To identify the relevant addrset for the expected Allow rule, run:
get firewall <uplink interface UUID> ruleset rules
  
Check addrset membership before, during, and after Storage vMotion:
get firewall <UUID> addrset name <addrset>

Depending on the issue hit, the IP of the VM being relocated will be dropped from the address set for the duration of Storage vMotion, or for around 15 seconds during vMotion or Storage vMotion.

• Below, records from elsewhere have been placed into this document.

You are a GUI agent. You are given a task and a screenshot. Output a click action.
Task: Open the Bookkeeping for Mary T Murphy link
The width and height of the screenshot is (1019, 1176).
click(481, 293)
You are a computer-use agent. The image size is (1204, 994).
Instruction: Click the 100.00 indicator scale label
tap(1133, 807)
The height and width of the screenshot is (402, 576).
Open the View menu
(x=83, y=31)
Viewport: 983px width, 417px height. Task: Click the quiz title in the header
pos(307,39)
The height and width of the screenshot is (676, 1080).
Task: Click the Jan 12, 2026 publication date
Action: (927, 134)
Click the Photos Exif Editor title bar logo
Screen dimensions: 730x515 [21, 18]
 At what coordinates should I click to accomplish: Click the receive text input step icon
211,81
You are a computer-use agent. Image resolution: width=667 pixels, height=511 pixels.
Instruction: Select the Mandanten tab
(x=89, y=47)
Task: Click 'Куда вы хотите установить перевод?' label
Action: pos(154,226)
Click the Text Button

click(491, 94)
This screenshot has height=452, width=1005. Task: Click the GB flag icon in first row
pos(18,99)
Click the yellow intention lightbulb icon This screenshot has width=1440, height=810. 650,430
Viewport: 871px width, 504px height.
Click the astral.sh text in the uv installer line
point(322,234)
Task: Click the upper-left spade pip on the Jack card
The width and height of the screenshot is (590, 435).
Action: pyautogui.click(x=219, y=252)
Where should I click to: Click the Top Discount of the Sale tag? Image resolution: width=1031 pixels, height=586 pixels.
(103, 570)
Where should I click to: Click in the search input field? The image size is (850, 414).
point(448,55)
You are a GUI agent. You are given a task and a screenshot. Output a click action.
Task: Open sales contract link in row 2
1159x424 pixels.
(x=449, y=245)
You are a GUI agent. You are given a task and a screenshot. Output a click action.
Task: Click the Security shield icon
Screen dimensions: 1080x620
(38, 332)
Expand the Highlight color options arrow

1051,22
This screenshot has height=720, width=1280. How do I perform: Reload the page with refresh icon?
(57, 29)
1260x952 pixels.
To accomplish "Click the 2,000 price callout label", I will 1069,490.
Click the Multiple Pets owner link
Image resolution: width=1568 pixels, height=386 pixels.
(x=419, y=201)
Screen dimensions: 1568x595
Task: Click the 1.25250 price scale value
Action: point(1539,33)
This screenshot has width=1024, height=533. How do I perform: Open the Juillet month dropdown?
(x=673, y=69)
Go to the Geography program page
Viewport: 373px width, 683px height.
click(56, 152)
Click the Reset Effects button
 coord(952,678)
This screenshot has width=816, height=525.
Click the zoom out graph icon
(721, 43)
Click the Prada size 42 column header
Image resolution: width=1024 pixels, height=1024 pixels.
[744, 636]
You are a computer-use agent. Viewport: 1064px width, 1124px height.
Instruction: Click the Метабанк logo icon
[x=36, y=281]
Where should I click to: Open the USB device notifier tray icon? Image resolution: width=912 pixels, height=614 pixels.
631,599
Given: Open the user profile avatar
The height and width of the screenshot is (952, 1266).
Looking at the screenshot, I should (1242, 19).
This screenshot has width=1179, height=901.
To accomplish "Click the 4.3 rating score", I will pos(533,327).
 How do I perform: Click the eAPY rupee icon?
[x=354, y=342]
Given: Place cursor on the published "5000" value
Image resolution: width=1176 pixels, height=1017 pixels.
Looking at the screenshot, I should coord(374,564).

- IP Discovery profile on Segment likely has default ARP Binding Limit of 1, and the IP of the affected interface has changed at some point
- Port in Manager view in UI > Networking > Logical Switches > Ports > Address Bindings > Realized Bindings shows the affected IP has Discovery Type of VM_TOOLS. If continually refreshed, this window will show the affected IP address learned by VM_TOOLS dropped from the Realized Bindings lost during an outage.

Environment

VMware NSX 4.x
VMware NSX-T Data Center

Cause

For the issue with the outage for the duration of Storage vMotion, VM Tools status is changed to stopped during Storage vMotion. IP addresses discovered by VM Tools are then dropped from Group's Effective Members and Firewall address set, causing traffic to not match the expected rule.

Resolution

The issue with an outage for the full duration of Storage vMotion is resolved in VMware NSX 4.1.0. 
The issue of VM Tools-based IP discovery supporting vMotion and removing the ~15-30 second outage is resolved in VMWare NSX 4.1.1. The ESXi version needs to be at least 8.0 GA to utilize this feature.



Workaround:

  • Step 1. Create a new IP discovery profile and set Trust on First Use (TOFU) to off
  • Step 2. Ensure that the IP discovery profile applied has an ARP Binding Limit greater than or equal to the maximum number of IPs configured on a single port. Other settings can match the current IP discovery profile
  • Step 3. Apply the new IP discovery profile to the segments where VMs may need to vMotion or Storage vMotion
  • Step 4. Wait for a time greater than the ARP ND Binding Limit Timeout (10 minutes in default profile). This ensures stale entries are all aged out
  • Step 5. Turn TOFU back on
  • Step 6. Perform desired vMotion or Storage vMotion



Additional Information

Impact/Risks:
Outage for VM's traffic for duration of Storage vMotion, or for around 15 seconds during vMotion or Storage vMotion.